The shooting stopped, leaving them shaken and going for their guns.

“Agents down!” someone shouted upstairs. “Arthur and Boggs. Bedroom five. Far east end of upper hallway.”

The search commander at the bottom of the stairs bellowed back over the shooting, “How many? I thought the place was cleared!”

“It was, Cap! Shooters must have been—”

An explosion outside shook the house. The lights died.

“It’s an ambush!” Mahoney yelled from over by the couches. “They’re jamming our radios and cells. Bree, take Sampson and get out of here, establish communication with—”

Bree was about to turn on her flashlight when sound-suppressed automatic weapons lit up. She covered her head as slugs ripped into granite countertops, splintered cabinets, and shattered dishes.

The bullets moved left to right and then right to left, punching holes in the stainless-steel appliances, ten, maybe fifteen shots in all, raining debris down on Bree and Sampson before stopping.

Bree shook from fear and adrenaline. Smelling the burned gunpowder, she felt nauseated, but her mind whirled. Where was the shooter? Where had he hidden? Those cabinets weren’t big enough to hide a grown man, were they?

She felt a tug on her leg.

“Chief?” Sampson whispered. “You okay?”

“Fine. Where’s the shooter?”

“Hit,” Mahoney croaked.

The fear fled her. Bree flicked on her flashlight and belly-crawled across the kitchen tiles, calling, “How bad, Ned?”
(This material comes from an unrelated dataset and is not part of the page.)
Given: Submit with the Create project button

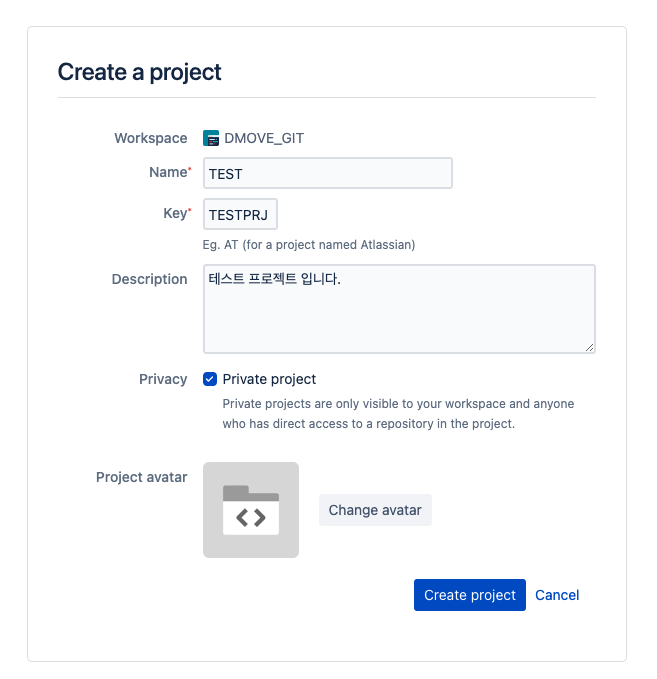Looking at the screenshot, I should tap(469, 595).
Mahoney gasped. “Gut. You tell me.”

Somewhere a generator coughed and hummed. Dim light returned. Agents upstairs were shouting, but Bree ignored them.

“Where’s the shooter, Ned?” she called, louder.

“Behind me. Cabinets.”

Bree turned her flashlight off, inched forward, and peered around the bottom corner of the kitchen cabinets. She could see well enough to tell Mahoney was sitting upright on the floor by one of the leather couches, but there was no sign of the shooter.
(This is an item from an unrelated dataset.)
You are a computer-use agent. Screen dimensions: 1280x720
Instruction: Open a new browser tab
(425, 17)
“We have to get him out, Chief,” Sampson said behind her. “Now!”

“Not until I know where that shooter is. I won’t get us all killed.”
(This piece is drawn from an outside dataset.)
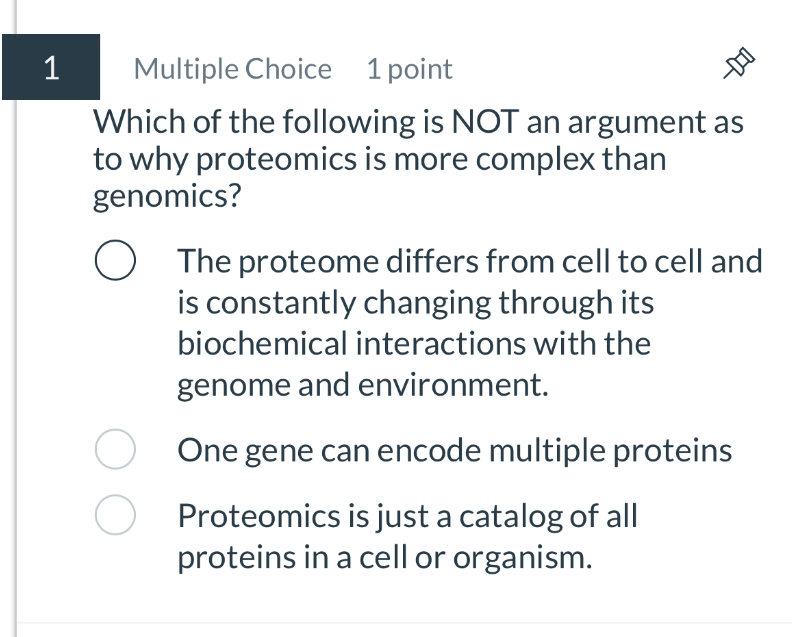Click the answer line "genome and environment."
Screen dimensions: 792x637
pyautogui.click(x=363, y=386)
She thumbed on her flashlight again, peeked around the corner, and let the beam play over Mahoney about forty feet away. He was hunched over and squinting. Bree focused on the large patch of dark blood showing on his white shirt, just below his armored vest.

Low liver hit,
she thought, and fought to swallow down the panic creeping in the back of her throat. They did have to get him out fast. But the shooter …

Bree shifted her light toward the stone fireplace and the cabinets and shelves to either side. The beam flickered over doors far too small for a child, much less a man, and then over rows of books before stopping cold on a small open cabinet.

“Jesus Christ,” she whispered.

CHAPTER
106

THE ATV WAS
equipped with a heavy-duty muffler, so the engine barely made any noise as I drove on the two-track deeper and deeper into the estate.

Edgars’s side-by-side was no more than three or four minutes in front of me. I couldn’t see tracks in the frozen mud, but the leaves were broken and shiny where it had passed.